Jules Brunet, le véritable « Dernier Samouraï »
Envoyé au Japon en 1867 dans le cadre d’une mission française, cet officier va s’intégrer dans le milieu des samouraïs et participer auprès du Shogun à la guerre contre l’empereur.
Par Hugues Boulet
Plus connu du grand public sous le nom de « Dernier Samouraï », le nom de Jules Brunet est associé à une aventure hors du commun : la toute première mission militaire occidentale, française, organisée au Japon en 1867 par Napoléon III à la demande du Shogun* qui souhaite moderniser son armée. Dirigés par le capitaine Chanoine, 18 officiers et sous-officiers arrivent ainsi au Pays du Soleil Levant en janvier 1867. Parmi eux, l’officier et artilleur Jules Brunet qui, très vite, développe une véritable admiration pour la culture japonaise.
Fidélité au Shogun
En janvier 1868, un conflit éclate entre les troupes du Shogun et celles de l’empereur. La guerre tourne rapidement à l’avantage des forces impériales et le Shogun est contraint de capituler. La France rappelle alors son ambassadeur et ordonne le rapatriement de la mission militaire en novembre 1868. Jules Brunet aurait dû quitter le Japon avec ses camarades, mais il refuse.
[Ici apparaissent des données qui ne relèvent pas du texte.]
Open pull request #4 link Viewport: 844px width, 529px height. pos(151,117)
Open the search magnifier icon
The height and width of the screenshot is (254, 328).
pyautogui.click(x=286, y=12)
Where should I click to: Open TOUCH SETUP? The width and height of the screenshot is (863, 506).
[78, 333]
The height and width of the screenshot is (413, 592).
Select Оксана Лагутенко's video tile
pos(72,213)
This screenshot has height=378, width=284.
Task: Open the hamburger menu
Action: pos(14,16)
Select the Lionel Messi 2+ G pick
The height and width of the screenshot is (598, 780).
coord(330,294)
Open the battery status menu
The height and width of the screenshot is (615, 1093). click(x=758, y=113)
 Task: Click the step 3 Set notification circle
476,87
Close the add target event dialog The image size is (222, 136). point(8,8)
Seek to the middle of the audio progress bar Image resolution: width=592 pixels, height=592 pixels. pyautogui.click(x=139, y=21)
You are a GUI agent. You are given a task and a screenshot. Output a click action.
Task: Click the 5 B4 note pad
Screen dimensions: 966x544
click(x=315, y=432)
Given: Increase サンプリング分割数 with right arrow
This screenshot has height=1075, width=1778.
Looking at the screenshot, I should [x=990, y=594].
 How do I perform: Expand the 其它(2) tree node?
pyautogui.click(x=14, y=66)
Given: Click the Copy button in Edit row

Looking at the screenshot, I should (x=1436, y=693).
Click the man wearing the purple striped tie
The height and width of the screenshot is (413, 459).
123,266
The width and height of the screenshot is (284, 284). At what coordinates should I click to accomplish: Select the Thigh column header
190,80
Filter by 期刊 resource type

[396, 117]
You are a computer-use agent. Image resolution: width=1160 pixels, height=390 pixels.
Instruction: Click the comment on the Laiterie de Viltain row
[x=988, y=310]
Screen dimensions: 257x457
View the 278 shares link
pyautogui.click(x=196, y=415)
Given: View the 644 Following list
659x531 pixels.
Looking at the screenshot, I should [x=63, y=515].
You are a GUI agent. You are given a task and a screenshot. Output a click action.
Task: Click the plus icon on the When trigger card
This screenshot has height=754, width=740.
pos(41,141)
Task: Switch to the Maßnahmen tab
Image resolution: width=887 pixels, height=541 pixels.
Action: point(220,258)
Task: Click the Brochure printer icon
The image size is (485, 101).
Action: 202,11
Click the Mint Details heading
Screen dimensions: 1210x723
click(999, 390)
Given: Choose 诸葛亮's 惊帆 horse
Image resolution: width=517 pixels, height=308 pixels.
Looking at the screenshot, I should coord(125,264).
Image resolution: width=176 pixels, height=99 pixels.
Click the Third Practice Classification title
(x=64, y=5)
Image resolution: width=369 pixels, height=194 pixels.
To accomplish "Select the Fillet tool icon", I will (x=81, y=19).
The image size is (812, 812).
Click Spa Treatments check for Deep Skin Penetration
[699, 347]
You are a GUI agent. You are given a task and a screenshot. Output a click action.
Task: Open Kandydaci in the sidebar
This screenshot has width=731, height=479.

« Il ne veut pas quitter le Shogun et les samouraïs, qu'il considère comme ses frères d'armes et qu'il a instruit. Il présente sa démission au ministre de la Guerre, qui la refuse et le place en congé sans solde. »
- Archiviste au Service historique de la Défense
À partir de février 1869, Brunet reste au Japon comme simple civil avec 9 de ses camarades qui ont pris la même décision. Ils rejoignent les troupes du Shogun, désormais retranchées sur l’île d’Hokkaidō. Là, ils organisent la défense de l’île. Mais en mai 1869, les forces de l’empereur attaquent par la mer et par la terre. Les troupes du Shogun sont battues.
Découvrez la vidéo sur le « Dernier Samouraï »
vidéo sur Jules Brunet
Après la défaite, Brunet demande à être rapatrié en France avec ses hommes. Ils arrivent à Toulon en 1869. L’empereur du Japon aurait souhaité que Brunet soit renvoyé pour y être jugé, mais l’armée française refuse et se contente de lui adresser un blâme, le mettant à pied pour une durée indéterminée. Cependant, avec la guerre de 1870 contre la Prusse, Brunet est rappelé.
Blâme puis général
Il est fait prisonnier par les Prussiens avant de revenir en France pour participer à la répression de la Commune de Paris. Par la suite, il devient attaché militaire en Autriche puis en Italie. Il est ensuite nommé chef de cabinet de Jules Chanoine, ancien chef de la mission japonaise, devenu ministre de la Guerre. Brunet finira général.
L’Armée française ne lui aura donc pas tenu rigueur de son engagement Extrême-Orient. Le Japon non plus puisqu’au début des années 1880, il réhabilite les samouraïs et les Français ayant combattu aux côtés du Shogun. Jules Brunet est ainsi élevé au grade de commandant de l’Ordre militaire du Soleil Levant en 1881, puis à celui de grand officier du Trésor du Mikado en 1895. Son histoire, mêlant honneur, aventure et engagement, a inspiré de nombreux récits et films, dont « Le Dernier Samouraï » (2003) avec Tom Cruise, qui s’inspire largement du destin exceptionnel de Jules Brunet.
* Chef militaire et civil du Japon, à partir de 1192 jusqu’en 1868, le commandement du pays restant à la charge de l’empereur.